__Directions for this task__: Your task is to copy every line below that contains the word "toolbar".

__Data to examine__:

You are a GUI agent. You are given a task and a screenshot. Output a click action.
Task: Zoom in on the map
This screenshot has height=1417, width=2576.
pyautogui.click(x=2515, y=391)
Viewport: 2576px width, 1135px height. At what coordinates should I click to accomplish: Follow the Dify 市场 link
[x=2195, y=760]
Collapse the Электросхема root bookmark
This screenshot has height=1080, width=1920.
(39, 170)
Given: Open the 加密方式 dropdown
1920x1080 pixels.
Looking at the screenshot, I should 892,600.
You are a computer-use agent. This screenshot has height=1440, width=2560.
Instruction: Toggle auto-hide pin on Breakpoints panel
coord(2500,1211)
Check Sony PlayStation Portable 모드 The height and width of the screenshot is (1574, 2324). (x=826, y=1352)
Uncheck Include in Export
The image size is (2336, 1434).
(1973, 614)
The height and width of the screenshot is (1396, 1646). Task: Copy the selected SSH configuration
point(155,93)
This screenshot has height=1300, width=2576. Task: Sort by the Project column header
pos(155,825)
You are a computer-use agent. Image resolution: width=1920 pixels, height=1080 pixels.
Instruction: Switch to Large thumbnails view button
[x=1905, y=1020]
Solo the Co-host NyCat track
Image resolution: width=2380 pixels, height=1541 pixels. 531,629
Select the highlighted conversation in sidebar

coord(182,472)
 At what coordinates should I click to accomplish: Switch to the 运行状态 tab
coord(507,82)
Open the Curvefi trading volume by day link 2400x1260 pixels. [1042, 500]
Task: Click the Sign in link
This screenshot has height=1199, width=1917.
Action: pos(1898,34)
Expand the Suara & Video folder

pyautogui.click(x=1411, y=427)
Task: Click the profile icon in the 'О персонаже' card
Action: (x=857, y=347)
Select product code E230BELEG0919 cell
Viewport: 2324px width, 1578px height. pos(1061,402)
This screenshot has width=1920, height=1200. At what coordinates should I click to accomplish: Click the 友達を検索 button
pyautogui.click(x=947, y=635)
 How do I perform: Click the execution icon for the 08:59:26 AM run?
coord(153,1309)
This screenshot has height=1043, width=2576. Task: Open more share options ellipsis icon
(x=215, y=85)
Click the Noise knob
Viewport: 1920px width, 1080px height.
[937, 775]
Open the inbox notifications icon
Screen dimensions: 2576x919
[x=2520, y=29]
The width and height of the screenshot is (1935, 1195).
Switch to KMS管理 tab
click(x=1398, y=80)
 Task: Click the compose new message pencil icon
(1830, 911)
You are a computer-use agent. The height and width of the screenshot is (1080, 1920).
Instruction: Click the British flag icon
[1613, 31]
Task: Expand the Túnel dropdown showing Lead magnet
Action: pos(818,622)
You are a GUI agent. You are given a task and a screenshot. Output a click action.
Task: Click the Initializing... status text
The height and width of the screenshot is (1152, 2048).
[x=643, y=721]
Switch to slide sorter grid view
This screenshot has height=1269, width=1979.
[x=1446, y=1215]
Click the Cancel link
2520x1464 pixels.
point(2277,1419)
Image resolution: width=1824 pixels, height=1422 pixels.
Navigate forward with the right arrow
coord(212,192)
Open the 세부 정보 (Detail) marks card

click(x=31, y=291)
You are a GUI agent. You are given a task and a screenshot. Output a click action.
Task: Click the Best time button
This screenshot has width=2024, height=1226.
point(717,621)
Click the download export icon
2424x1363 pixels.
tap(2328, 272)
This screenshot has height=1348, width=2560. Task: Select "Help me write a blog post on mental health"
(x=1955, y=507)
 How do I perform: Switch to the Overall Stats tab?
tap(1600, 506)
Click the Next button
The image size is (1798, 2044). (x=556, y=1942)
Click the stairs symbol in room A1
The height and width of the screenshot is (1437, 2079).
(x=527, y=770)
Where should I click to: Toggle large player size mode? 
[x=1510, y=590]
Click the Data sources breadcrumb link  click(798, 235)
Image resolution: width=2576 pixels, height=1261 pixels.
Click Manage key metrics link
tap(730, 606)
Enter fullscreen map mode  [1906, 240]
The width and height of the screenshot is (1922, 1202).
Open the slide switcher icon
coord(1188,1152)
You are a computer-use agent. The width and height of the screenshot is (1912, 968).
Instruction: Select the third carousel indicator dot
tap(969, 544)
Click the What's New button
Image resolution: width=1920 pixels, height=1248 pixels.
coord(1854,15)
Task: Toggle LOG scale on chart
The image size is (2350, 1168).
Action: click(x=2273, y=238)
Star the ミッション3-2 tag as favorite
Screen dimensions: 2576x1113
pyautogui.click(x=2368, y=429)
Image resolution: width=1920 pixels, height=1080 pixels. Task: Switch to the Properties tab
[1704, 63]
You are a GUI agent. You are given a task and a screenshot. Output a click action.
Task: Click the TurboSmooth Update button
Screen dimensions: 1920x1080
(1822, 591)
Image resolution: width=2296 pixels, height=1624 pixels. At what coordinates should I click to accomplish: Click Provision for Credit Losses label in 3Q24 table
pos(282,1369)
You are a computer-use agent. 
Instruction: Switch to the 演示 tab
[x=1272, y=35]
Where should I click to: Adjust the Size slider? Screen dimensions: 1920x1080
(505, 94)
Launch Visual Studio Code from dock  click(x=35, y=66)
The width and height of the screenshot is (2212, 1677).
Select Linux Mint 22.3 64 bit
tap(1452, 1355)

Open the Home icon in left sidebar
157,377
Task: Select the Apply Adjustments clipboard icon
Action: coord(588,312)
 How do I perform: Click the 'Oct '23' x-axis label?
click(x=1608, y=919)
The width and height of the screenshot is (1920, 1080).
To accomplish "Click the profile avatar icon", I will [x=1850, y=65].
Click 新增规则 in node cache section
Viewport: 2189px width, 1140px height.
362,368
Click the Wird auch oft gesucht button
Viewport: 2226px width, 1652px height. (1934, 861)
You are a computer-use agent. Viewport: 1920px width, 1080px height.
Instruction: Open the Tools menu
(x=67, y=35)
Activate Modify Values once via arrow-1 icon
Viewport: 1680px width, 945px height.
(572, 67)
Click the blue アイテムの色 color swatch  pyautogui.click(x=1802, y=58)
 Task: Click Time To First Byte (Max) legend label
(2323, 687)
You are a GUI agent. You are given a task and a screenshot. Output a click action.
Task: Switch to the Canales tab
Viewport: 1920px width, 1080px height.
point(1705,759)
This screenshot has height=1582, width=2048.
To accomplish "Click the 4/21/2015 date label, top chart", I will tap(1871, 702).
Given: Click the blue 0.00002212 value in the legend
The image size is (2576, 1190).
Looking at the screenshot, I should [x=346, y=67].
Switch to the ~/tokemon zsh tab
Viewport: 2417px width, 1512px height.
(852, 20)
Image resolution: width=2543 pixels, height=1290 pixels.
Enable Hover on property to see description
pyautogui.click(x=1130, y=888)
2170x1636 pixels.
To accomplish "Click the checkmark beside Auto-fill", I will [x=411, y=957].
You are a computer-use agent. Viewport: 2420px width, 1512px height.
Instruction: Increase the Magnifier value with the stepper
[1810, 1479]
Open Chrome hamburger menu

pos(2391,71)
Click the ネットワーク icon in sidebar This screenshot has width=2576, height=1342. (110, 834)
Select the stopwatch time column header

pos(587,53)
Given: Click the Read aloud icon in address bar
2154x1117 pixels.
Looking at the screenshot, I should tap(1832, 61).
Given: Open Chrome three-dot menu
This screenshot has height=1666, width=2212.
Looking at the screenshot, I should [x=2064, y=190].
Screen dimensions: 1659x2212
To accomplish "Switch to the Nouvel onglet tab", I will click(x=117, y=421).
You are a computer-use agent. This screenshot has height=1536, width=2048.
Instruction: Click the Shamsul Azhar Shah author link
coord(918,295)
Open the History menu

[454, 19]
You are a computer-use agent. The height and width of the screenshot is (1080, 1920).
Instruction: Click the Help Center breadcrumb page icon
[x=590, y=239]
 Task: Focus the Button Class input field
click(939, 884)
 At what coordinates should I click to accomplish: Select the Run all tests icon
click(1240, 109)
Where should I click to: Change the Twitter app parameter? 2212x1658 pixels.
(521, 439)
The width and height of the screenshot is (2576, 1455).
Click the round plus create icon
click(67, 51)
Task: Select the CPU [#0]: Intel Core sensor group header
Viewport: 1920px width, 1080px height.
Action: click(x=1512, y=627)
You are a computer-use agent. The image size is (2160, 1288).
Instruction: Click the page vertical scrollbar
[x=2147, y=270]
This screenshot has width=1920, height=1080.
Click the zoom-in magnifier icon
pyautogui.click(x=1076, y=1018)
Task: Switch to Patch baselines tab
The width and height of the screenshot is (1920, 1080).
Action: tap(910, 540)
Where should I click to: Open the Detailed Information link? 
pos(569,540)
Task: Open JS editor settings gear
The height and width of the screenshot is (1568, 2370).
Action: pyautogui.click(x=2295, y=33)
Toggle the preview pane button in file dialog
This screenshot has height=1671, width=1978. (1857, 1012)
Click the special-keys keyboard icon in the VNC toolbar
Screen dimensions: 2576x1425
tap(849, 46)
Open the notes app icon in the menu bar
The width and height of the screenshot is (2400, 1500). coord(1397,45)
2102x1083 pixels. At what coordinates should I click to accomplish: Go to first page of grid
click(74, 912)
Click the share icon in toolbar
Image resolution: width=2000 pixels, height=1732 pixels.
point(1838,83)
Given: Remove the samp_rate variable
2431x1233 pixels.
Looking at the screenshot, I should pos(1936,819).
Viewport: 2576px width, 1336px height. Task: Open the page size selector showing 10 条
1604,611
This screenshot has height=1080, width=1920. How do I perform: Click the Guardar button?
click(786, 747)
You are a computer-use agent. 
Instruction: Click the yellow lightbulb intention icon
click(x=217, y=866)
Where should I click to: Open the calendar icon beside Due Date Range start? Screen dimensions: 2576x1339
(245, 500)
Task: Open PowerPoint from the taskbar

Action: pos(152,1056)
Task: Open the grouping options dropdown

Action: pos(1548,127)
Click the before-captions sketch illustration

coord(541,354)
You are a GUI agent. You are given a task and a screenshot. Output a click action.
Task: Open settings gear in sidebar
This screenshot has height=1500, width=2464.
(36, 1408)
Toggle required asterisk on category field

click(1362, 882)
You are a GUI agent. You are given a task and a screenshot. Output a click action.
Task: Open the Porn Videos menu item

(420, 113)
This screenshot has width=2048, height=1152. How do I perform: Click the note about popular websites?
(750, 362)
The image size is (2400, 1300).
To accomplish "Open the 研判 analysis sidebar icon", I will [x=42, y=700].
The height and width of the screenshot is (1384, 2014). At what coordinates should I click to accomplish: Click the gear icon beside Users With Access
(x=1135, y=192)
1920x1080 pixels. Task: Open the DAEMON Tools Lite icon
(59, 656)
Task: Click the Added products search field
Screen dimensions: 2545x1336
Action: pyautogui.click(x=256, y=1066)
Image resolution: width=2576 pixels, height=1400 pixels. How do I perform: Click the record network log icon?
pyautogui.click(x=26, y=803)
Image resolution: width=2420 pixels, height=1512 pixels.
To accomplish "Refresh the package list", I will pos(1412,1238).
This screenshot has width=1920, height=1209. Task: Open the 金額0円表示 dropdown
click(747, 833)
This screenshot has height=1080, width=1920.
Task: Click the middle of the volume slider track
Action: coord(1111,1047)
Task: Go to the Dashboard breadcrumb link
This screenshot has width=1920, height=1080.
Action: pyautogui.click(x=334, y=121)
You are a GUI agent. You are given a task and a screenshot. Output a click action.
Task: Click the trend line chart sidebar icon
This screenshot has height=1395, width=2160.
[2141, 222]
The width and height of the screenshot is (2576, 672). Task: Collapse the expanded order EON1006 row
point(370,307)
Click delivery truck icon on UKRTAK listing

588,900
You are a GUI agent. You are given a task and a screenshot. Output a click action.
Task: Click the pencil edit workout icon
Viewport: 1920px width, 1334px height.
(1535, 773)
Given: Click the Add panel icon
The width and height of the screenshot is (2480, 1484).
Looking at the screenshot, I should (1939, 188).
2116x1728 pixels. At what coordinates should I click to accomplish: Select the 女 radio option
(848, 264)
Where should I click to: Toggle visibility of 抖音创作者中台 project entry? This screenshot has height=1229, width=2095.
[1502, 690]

__Response to this task__:
Click the special-keys keyboard icon in the VNC toolbar
Click the share icon in toolbar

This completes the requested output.